Hij had overduidelijk een vrouw in huis nodig om voor de kinderen te zorgen,
omdat hijzelf de hele dag van huis was. Hendrika, die toen ze met Bart trouwde
de leeftijd van 51 jaar had, was een dochter van Albertus Lubbertus Reiners en
Catharina Martha Verschuil. Hendrika was weduwe van Hendrik Bulthuis.
Bart was tot 1816 directeur van
de posterijen in Heerenveen, waar hij ook lid was van de Municipale Raad. In
dat jaar stapte hij in dezelfde functie over naar de posterijen in Leeuwarden.

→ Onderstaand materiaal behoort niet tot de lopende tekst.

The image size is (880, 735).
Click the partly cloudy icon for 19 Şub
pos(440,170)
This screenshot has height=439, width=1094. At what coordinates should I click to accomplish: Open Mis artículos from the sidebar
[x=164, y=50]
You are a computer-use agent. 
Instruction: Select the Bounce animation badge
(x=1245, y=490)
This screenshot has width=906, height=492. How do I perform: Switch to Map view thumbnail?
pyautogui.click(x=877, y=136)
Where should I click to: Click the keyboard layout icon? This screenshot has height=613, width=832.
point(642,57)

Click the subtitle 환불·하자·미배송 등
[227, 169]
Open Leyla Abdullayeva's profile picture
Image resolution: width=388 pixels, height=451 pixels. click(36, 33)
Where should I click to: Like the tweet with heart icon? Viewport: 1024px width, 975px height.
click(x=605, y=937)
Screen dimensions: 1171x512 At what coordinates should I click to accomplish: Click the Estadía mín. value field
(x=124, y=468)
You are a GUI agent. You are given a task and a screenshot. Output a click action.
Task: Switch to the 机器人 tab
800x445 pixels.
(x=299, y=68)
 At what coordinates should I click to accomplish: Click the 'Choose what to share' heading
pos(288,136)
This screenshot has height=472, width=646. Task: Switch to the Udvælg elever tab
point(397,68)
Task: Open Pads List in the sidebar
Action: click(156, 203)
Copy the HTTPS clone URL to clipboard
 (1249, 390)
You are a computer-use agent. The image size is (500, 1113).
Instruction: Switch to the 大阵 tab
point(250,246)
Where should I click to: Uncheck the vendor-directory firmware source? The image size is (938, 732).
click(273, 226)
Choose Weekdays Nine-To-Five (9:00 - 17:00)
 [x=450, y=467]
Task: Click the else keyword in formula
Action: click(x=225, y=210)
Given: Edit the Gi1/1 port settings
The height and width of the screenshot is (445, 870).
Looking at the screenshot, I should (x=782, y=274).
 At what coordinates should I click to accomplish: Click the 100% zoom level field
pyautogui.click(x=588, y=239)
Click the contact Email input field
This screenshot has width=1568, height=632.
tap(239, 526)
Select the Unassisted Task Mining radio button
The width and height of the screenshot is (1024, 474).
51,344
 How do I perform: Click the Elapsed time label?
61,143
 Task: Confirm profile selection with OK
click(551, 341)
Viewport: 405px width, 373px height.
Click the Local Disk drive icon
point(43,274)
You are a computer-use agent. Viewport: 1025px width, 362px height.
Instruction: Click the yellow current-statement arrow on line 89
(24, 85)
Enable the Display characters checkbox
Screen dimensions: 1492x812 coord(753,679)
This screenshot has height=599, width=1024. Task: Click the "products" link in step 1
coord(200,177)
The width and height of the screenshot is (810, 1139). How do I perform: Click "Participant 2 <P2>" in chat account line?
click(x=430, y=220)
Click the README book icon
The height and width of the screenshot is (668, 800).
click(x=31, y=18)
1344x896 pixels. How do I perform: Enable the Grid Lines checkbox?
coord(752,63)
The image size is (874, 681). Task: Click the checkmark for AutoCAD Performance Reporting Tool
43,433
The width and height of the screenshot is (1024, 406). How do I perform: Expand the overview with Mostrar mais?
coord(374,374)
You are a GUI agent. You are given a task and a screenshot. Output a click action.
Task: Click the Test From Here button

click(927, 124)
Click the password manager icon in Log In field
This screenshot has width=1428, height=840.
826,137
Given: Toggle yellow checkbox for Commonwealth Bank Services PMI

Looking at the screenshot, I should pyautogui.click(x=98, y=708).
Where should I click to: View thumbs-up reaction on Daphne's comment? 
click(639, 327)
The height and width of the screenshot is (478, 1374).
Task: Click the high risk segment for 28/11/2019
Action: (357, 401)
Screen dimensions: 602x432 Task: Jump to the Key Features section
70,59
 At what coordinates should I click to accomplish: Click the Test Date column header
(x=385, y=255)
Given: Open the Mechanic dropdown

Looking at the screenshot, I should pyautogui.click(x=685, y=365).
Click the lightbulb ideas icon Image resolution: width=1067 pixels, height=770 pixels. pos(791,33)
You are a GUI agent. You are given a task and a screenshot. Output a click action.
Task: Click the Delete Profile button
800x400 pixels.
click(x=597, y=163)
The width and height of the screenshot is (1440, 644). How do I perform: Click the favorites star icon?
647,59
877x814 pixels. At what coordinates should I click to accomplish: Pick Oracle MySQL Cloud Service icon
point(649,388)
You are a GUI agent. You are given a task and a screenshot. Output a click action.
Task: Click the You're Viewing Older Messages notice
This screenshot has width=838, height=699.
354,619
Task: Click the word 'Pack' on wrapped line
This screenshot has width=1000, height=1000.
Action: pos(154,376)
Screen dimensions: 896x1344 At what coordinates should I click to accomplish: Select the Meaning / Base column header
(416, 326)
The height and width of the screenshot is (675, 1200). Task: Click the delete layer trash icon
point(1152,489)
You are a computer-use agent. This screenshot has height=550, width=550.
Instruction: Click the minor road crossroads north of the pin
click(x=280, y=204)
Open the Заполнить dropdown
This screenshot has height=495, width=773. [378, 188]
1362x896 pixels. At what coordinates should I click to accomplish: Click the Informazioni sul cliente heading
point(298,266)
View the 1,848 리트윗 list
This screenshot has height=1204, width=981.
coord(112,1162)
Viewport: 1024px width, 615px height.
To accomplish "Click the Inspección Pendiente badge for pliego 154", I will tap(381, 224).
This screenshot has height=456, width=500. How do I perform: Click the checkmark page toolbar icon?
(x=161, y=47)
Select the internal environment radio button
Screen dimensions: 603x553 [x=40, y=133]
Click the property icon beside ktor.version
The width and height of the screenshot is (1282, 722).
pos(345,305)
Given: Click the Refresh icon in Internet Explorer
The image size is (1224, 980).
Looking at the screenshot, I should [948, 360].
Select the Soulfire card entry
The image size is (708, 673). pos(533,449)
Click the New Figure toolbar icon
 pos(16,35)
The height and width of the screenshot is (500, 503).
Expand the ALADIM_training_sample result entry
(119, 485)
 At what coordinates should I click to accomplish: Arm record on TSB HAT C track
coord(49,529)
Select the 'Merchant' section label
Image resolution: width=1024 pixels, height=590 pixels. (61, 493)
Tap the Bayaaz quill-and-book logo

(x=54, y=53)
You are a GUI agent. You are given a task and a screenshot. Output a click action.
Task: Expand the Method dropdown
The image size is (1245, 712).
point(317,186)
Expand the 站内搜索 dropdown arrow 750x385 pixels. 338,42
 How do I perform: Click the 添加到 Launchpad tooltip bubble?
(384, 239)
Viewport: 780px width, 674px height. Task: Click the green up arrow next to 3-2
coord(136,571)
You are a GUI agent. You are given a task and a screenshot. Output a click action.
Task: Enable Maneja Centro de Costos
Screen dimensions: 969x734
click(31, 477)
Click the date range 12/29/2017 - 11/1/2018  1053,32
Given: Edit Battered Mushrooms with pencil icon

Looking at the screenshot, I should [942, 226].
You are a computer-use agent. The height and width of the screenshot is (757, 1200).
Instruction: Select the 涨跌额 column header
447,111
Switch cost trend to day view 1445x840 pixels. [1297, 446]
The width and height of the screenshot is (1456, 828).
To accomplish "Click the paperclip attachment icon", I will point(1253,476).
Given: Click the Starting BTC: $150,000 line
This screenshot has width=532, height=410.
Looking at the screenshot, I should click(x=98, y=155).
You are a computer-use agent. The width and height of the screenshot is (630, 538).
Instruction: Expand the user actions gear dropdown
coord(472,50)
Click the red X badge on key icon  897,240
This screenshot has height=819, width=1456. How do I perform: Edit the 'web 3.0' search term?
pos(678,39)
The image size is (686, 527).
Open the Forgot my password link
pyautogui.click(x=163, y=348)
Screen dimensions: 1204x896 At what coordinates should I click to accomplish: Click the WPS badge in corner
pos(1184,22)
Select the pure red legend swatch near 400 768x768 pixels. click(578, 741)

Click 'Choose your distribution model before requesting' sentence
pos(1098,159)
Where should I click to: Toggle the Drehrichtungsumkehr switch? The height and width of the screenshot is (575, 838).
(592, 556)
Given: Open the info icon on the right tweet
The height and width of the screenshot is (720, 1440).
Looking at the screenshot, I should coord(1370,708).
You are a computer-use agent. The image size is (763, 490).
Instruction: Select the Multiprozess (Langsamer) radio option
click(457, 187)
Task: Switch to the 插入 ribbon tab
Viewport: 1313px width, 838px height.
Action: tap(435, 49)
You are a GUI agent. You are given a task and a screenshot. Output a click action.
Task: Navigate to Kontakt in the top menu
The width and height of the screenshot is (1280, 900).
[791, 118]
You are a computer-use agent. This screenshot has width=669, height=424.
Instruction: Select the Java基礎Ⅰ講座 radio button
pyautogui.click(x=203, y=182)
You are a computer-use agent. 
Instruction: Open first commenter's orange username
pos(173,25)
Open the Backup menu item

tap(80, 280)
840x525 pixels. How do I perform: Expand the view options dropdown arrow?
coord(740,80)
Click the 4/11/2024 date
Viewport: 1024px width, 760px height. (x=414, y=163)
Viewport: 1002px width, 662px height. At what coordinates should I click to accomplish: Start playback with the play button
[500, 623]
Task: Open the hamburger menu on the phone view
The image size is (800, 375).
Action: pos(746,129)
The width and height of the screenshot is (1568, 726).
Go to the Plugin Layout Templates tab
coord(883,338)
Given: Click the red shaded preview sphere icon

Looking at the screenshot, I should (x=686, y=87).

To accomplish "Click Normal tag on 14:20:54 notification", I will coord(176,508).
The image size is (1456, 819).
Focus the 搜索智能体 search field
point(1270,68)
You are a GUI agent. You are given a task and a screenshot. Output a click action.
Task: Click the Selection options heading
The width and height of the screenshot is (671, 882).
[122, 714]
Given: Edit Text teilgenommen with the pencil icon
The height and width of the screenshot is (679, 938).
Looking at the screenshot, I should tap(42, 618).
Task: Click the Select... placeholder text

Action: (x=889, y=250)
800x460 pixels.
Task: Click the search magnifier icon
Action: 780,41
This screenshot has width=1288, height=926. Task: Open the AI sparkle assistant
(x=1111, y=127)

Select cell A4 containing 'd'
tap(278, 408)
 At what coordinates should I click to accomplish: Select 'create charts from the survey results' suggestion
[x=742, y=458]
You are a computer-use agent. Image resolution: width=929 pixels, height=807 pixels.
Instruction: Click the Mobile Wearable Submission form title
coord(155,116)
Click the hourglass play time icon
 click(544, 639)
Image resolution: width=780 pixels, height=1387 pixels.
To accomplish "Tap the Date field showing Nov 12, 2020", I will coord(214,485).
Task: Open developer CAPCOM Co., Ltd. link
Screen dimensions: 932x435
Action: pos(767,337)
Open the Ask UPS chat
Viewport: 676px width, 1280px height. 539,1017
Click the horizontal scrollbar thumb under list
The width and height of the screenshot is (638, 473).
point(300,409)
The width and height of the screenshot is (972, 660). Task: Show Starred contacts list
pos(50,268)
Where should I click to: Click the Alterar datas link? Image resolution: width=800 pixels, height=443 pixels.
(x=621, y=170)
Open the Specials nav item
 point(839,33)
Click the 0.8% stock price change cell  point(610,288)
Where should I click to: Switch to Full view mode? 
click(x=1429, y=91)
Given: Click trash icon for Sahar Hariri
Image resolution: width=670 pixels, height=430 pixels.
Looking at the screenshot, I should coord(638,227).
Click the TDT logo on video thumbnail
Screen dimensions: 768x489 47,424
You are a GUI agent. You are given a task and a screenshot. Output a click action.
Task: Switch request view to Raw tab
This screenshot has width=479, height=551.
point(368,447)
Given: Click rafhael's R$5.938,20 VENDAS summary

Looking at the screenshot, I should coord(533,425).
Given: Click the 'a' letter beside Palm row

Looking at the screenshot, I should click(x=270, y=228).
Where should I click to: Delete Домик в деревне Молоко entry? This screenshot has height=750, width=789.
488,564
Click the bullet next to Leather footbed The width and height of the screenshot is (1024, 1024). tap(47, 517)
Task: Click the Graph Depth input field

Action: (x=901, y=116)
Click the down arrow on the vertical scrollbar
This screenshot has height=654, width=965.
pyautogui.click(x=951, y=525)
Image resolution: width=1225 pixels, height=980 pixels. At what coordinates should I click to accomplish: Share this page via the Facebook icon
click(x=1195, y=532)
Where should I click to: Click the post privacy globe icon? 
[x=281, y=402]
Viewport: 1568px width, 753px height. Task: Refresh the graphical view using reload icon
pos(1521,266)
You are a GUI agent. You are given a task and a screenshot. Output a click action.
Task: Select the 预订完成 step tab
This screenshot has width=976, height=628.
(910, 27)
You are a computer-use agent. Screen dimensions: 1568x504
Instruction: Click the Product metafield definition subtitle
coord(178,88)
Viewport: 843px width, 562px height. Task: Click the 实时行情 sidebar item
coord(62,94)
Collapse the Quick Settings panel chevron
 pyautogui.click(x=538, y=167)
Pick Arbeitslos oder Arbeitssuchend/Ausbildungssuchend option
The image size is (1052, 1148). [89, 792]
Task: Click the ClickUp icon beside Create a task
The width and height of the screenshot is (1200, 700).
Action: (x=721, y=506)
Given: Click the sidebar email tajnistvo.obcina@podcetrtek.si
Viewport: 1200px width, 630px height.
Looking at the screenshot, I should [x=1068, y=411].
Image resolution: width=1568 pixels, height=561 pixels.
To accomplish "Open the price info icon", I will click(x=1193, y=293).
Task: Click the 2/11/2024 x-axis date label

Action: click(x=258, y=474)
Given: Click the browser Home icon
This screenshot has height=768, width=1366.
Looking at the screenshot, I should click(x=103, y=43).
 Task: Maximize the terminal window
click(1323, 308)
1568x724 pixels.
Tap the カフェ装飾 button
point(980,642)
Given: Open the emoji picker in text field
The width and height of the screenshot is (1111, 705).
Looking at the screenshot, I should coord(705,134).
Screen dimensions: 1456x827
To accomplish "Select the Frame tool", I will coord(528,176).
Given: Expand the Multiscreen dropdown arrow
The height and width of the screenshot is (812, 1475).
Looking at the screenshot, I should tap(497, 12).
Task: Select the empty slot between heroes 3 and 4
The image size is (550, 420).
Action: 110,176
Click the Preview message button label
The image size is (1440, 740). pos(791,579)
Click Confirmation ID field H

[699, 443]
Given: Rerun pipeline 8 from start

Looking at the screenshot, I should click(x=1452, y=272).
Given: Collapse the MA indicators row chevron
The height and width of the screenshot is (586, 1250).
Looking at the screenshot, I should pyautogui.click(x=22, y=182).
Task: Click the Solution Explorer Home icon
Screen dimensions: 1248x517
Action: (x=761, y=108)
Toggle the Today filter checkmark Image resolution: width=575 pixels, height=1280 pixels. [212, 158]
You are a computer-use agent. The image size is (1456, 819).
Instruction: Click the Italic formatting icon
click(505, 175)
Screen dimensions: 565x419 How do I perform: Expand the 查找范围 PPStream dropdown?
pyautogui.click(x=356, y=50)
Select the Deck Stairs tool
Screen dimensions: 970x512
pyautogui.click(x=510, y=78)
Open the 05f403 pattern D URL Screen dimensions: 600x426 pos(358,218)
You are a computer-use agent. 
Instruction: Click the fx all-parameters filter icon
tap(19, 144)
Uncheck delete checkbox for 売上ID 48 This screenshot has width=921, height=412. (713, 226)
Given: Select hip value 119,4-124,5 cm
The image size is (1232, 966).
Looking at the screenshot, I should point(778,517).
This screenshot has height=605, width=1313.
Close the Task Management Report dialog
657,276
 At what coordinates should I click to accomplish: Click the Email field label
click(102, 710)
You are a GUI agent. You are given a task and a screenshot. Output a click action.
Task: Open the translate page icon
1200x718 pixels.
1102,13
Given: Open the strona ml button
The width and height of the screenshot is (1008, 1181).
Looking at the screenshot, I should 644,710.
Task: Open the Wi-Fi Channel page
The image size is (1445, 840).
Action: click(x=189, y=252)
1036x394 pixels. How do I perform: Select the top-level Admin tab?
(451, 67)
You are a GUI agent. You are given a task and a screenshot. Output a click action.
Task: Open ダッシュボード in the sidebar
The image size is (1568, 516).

Hij bleef echter met zijn gezin in Heerenveen wonen.
Bart zelf is ook niet oud
geworden. Hij overleed op 13 mei 1833 om 16.00 uur in zijn woning aan het
Breedpad in Heerenveen. Uit de advertentie die Hendrika in de krant plaatste
valt op te maken dat hij al enige tijd ziek was.
Overlijdensadvertentie
Bartholomeus Cornelis Gerardus van Haeften
|
Iets minder dan een jaar na zijn
overlijden lieten zijn erven op twee dagen door griffier R. Biersma meubilair
en andere goederen, zoals onder meer rijtuigen, paarden, wat vee, vistuig, een
geweer en drie plaatsen in de kerk van Heerenveen, verkopen uit het huis van de
weduwe van Bart. De verkopingen vonden plaats op 30 april en 1 mei 1834, steeds
beginnend om 10.00 uur. Er moest contant worden afgerekend. De kijkdag was op
19 april van 10.00-14.00 uur.
Mede door de opbrengst van die
verkopingen plaatste D.A. Zeilmaker in zijn artikel in Gens Nostra, nr. 10 van
oktober 2012, met de titel “De quote 200
van Friesland in de eerste helft van de 19e eeuw” op basis van de
memories van successie (successierechten) Bart op plaats 57. Bartholomeus liet
een vermogen na van 158.709 Carolus gulden en kwam daarmee in de tweede groep
terecht van mensen die fl. 100.000 tot fl. 200.000 nalieten bij hun dood.
Duidelijk moet zijn, dat Bart dit vermogen niet helemaal zelf bij elkaar had
gesprokkeld. Een belangrijk deel bestond uit de nalatenschap van zijn vader.
Na het overlijden van haar man
verhuisde Hendrika naar Nijmegen, waar ze op 22 mei 1854 stierf.